Jiangsu Hengrui Pharmaceuticals Co., China’s largest drugmaker by market value, surged in its trading debut in Hong Kong after raising HK$9.9 billion ($1.3 billion) as listings pick up in the Asian financial hub.
Hengrui, which went public in Shanghai in 2000, was founded in 1970 and traces its roots to a factory producing pharmaceutical ingredients in a small town in eastern China. The company branched out over the next few decades, amassing a wide portfolio of generics and branded drugs.
In the past few years, it began earning international recognition as being at the forefront of China’s rapid biotech emergence. It’s struck a dozen deals to develop experimental therapies outside of China, with global drugmakers such as Merck & Co. and Ideaya Biosciences Inc. In a landmark pact valued at as much as $6 billion, Hengrui licensed three experimental obesity drugs to a startup backed by Bain Capital Life Sciences and RTW Investments.

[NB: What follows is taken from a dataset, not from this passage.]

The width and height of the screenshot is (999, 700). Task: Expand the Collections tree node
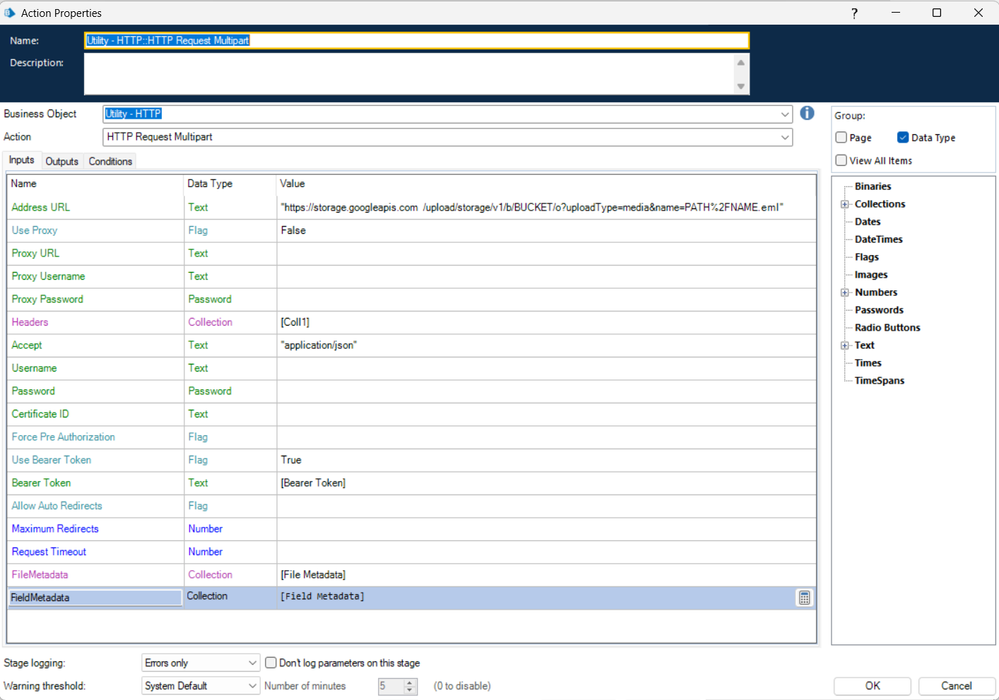[x=845, y=205]
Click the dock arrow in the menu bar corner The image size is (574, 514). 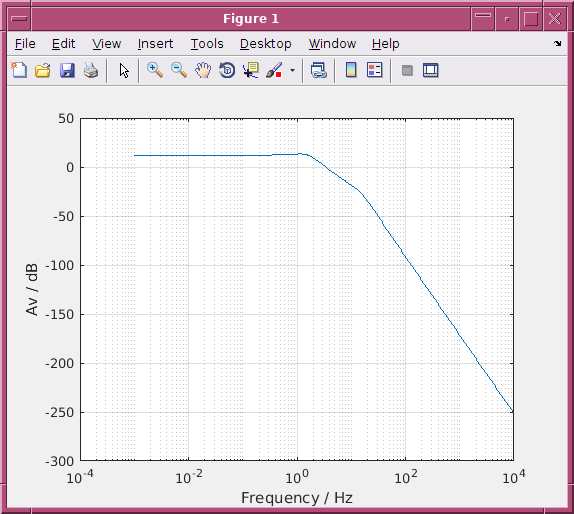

But the company has yet to win an approval for any of its branded drugs outside of China. Its first attempt at FDA approval was rejected twice, and other drugs are still years away from potential overseas registration.
Sun Piaoyang, Hengrui’s longtime chairman, boasts a fortune of $12.6 billion, according to the Bloomberg Billionaires Index. Still, that’s less than the wealth of his wife, Zhong Huijuan, who leads Hansoh Pharmaceutical Group Co. She has a fortune valued at $15.1 billion, according to the index.